Hymne an das natürliche Essen - Bistro Ginkgo von innen


Von Min Busch, Olhos de Água, den 17. Januar 2022


8 „Von … weg“ bis „angekommen“


„Von … weg“ zu wollen ist einfach. Es fällt mir auf, dass die deutsche Kultur eine „Nein“-Kultur ist, während die chinesischen Kinder seit jeher zum Ja-sagen erzogen werden. Die höchste Moral gegenüber anderen Personen in der traditionellen chinesischen Gesellschaft ist: Respekt gegenüber der älteren Generation zollen, von Erfahrungen anderer lernen und nachahmen.


熟读唐诗三百首

不会作诗也会诌


Das bedeutet: „Wer die 300 ausgewählten Tang-Gedichte auswendig gelernt hat, der kann bestimmt frei drauf los dichten, auch wenn er kein Dichter ist.“ Mit mindestens 3.000 chinesischen Schriftzeichen kommt man gut durch das Leben. Ein Abiturient, der die Aufnahmeprüfung zur Universität schaffen will, beherrscht etwa 6.000. Als ich Kind war, musste ich Zeichen für Zeichen „nachmalen“, bis jedes davon so fest im Gedächtnis verankert war, dass man ohne Überlegen darauf zurückgreifen kann, wann immer man es braucht.


Schreiben lernt ein chinesisches Kind zunächst mit einem Bleistift, dann mit einem Füller und später mit einem spitzen Pinsel, der aus Ziegenhaar oder Wolfshaar oder einer Mischung beider besteht. Die Kalligraphie ist zudem auch eine ruhige Sportart, denn die großen Schriftzeichen „malt“ man mit Kraftkontrolle, so dass die Strichführung sicher ist, ohne zu zittern, und ohne dass der Ellenbogen den Tisch berühren darf.

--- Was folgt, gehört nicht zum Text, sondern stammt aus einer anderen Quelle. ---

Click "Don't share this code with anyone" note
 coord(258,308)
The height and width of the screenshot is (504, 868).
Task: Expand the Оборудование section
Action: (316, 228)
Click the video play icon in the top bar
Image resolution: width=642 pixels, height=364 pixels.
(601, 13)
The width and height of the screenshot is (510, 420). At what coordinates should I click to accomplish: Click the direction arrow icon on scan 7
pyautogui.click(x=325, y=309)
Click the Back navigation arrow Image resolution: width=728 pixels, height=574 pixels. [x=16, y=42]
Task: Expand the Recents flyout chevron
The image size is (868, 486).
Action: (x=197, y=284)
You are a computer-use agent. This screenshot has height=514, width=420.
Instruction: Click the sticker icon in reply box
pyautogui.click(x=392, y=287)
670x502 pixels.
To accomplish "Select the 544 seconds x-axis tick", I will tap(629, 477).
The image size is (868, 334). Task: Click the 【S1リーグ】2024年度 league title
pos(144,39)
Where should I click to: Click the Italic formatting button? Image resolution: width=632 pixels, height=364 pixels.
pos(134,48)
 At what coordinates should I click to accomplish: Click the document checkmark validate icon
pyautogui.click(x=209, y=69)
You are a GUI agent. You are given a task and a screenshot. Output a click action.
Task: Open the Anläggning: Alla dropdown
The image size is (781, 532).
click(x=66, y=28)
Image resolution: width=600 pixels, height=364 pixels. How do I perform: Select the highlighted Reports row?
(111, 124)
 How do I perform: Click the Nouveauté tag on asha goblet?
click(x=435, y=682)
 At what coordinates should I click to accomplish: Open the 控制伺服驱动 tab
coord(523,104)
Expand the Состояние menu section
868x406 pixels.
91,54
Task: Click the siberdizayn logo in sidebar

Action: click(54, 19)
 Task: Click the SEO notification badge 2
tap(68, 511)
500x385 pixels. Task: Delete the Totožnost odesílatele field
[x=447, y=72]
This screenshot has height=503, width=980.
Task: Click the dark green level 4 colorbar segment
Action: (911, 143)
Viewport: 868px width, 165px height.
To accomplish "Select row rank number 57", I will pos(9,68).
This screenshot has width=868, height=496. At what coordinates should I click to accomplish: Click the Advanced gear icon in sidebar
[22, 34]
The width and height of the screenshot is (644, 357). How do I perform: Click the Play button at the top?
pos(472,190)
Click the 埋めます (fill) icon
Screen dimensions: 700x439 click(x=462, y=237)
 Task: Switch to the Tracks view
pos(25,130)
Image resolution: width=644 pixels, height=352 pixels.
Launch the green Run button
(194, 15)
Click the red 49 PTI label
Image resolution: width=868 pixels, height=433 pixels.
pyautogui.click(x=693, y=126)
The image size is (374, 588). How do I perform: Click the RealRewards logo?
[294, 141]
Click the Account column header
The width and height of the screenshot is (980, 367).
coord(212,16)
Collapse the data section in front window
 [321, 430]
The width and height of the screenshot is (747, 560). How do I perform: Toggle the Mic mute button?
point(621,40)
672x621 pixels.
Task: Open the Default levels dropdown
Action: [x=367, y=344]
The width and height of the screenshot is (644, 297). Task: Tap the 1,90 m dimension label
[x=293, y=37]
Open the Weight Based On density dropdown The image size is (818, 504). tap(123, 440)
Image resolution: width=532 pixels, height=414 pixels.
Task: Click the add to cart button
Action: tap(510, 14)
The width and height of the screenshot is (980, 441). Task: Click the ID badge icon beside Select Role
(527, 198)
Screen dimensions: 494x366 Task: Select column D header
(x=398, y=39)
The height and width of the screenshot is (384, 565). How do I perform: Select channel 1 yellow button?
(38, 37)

Diesen Bildungsweg habe ich im Gott sei Dank im Zeitalter des „analogen Lebens“ gehen dürfen. Ein steiniger, harter Weg -. Akzeptieren, Lernen, Üben, Abrufen - auf dem man bei den Prüfungen zeigt, was man bereits alles beherrscht. Der Bildungsprozess ist nichts anderes, als dass das Gehirn eines Kindes von jemand anderem programmiert wird. Wenn eine Kultur sehr großen Wert auf Innovation legt, das Auswendiglernen als zu stur, zu anstrengend oder als Zeitverschwendung verstanden wird, dann wird jedes Kind als junger Erwachsener immer gezwungen, mit eigenen Kräften über ganz viele Hindernisse zu springen. Denn die Basis des abrufbaren Wissens ist zu dünn, als dass man bei der Konfrontation mit Problemen auf Weisheit sowie Erfahrung der Altvorderen zurückgreifen kann. Das ist sozusagen der Sinn der Tradition. Die gibt es unzählige Male auf dieser Erde.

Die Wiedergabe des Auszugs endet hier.